RECORD EXTRACTS:
+++++

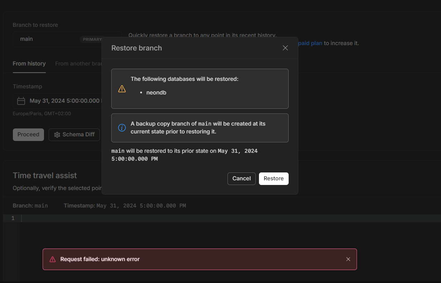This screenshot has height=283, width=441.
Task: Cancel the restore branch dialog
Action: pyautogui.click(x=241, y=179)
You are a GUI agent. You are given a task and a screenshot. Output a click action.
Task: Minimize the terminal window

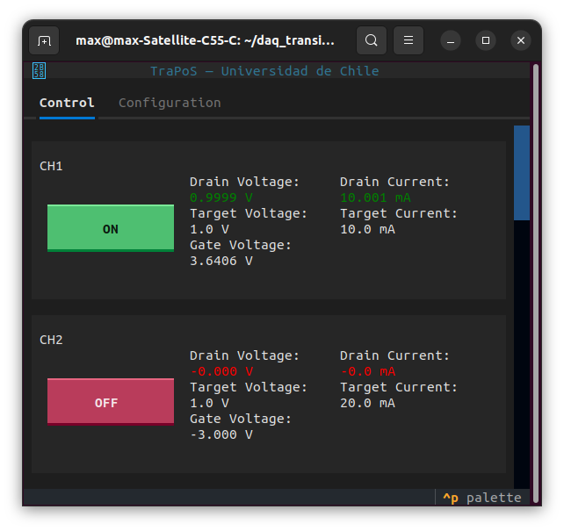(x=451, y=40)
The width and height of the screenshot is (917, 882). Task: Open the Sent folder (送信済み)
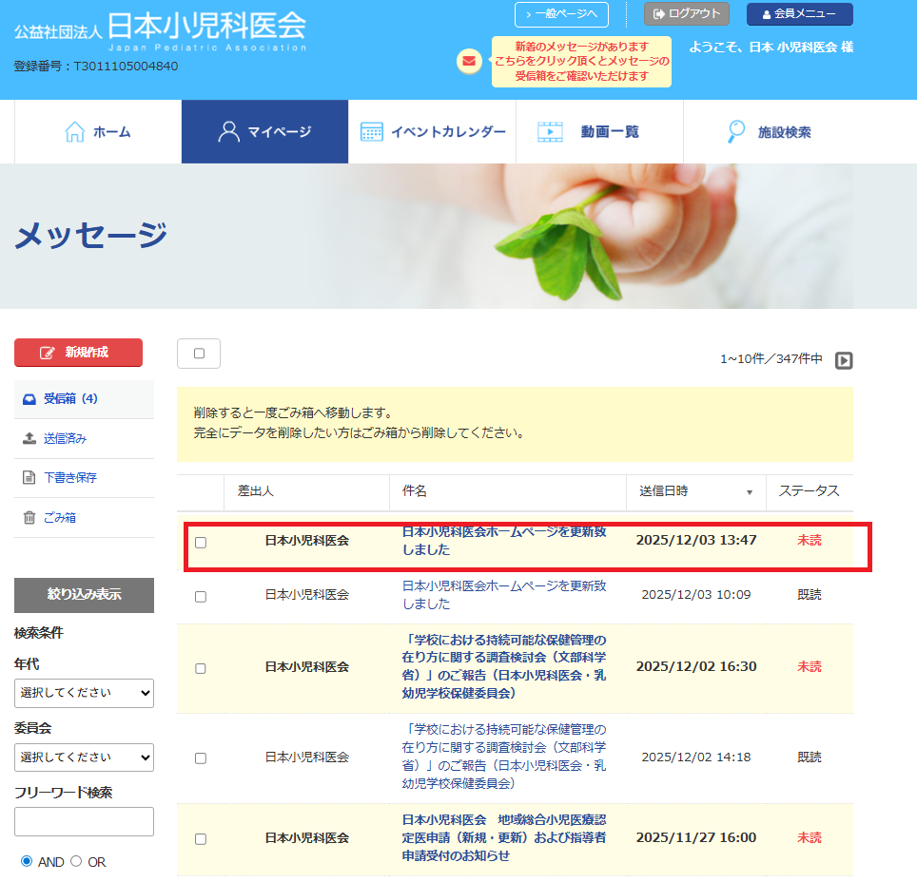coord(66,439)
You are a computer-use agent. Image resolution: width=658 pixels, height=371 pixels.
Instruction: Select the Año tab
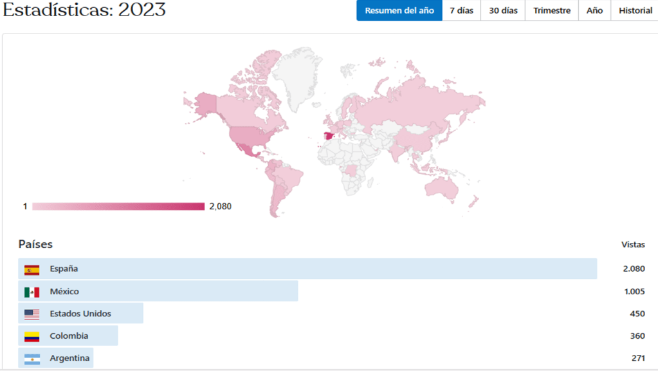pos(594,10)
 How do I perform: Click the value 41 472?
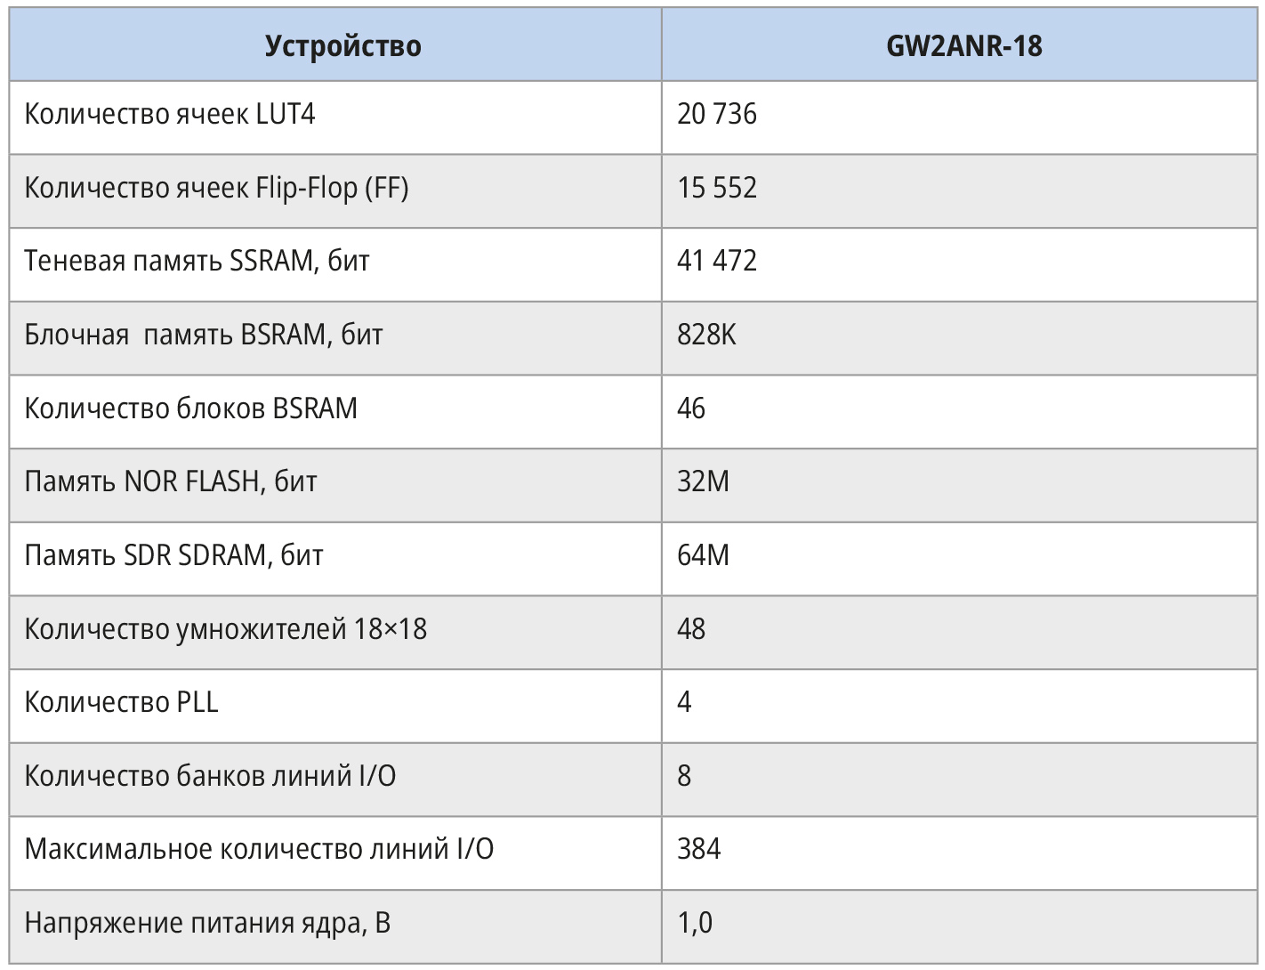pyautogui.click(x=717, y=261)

+++++

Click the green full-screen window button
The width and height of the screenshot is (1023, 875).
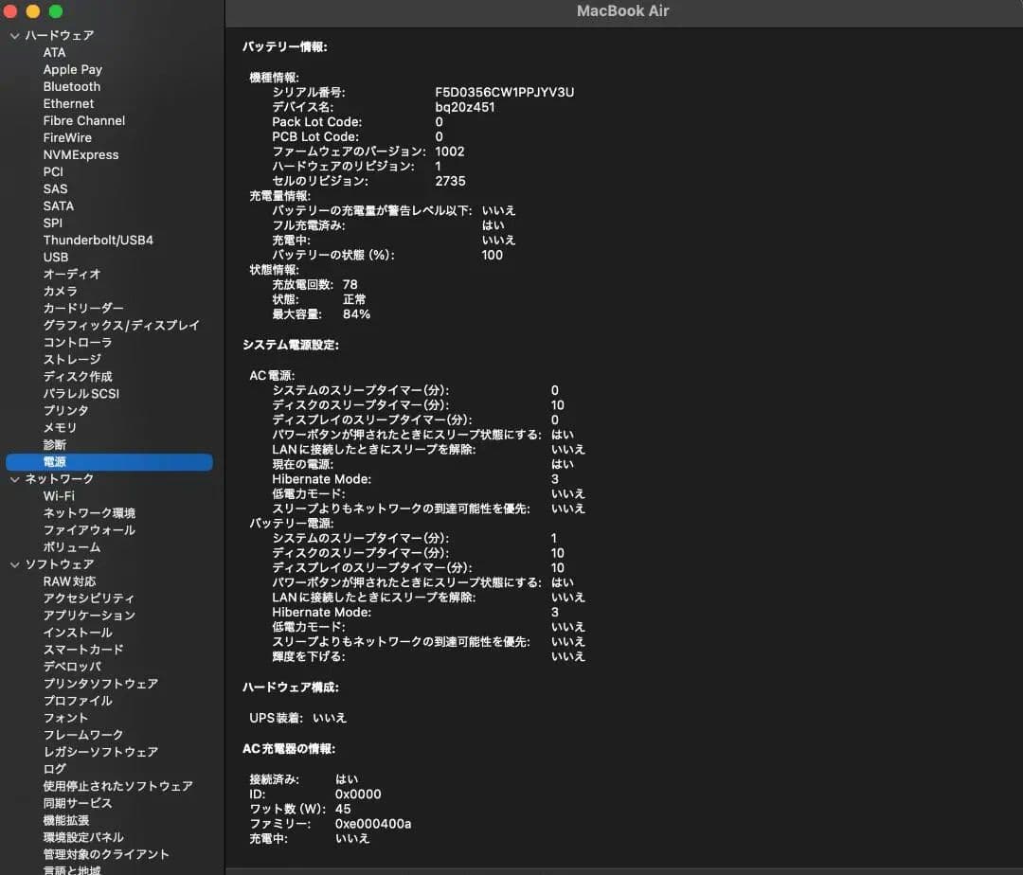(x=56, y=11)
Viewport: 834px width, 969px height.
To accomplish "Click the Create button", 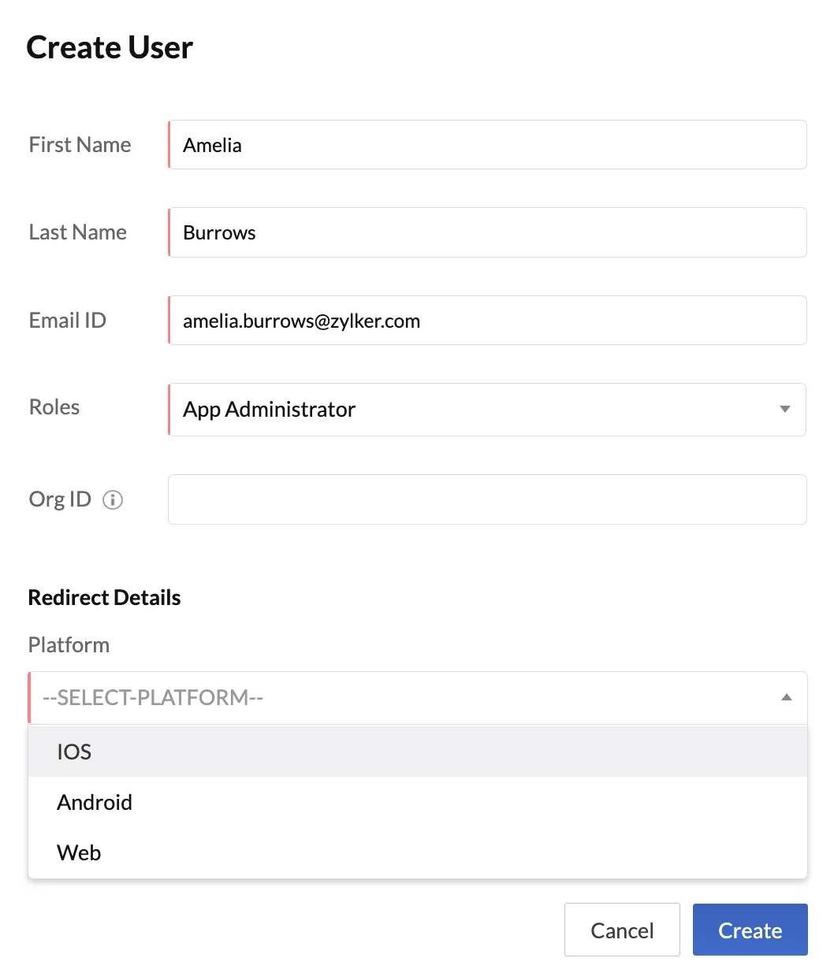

+++++

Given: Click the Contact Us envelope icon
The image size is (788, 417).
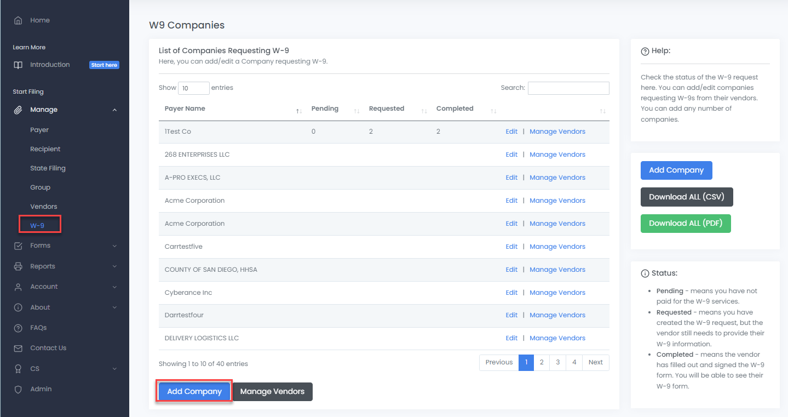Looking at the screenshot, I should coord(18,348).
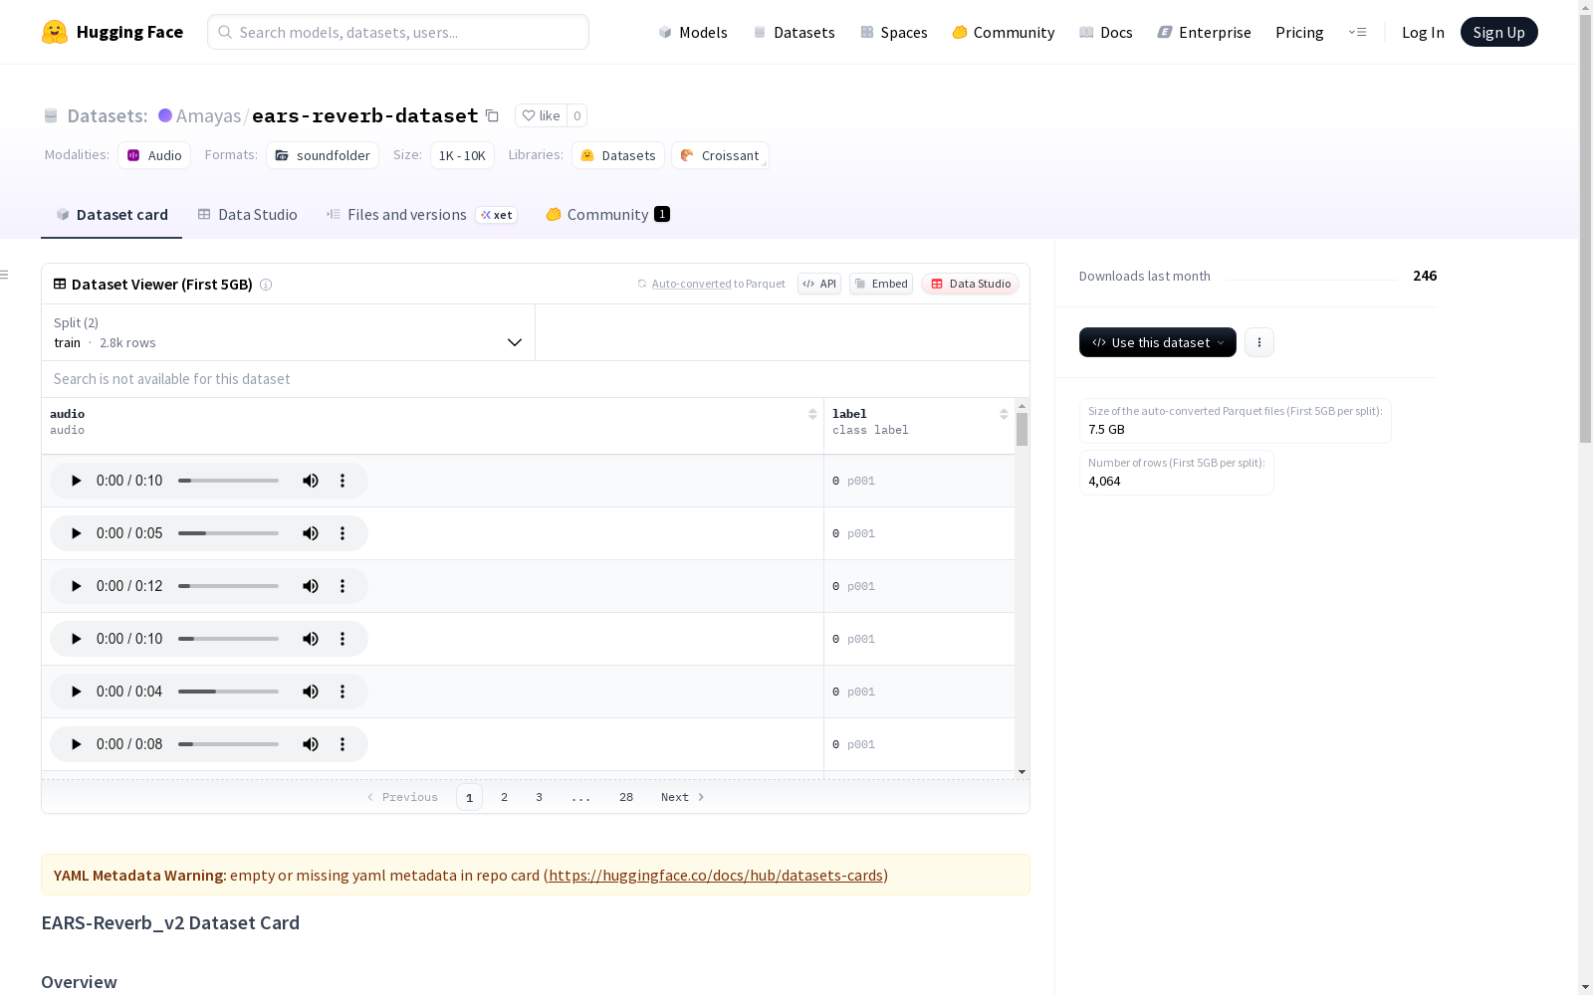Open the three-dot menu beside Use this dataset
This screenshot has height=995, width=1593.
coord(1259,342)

+++++

TASK TO CARRY OUT:
Using the listing above, show every line that includes the string "agent".

RESULT FOR THIS EXERCISE:
You are a GUI agent. You are given a task and a screenshot. Output a click action.
You are a computer-use agent. Image resolution: width=658 pixels, height=371 pixels.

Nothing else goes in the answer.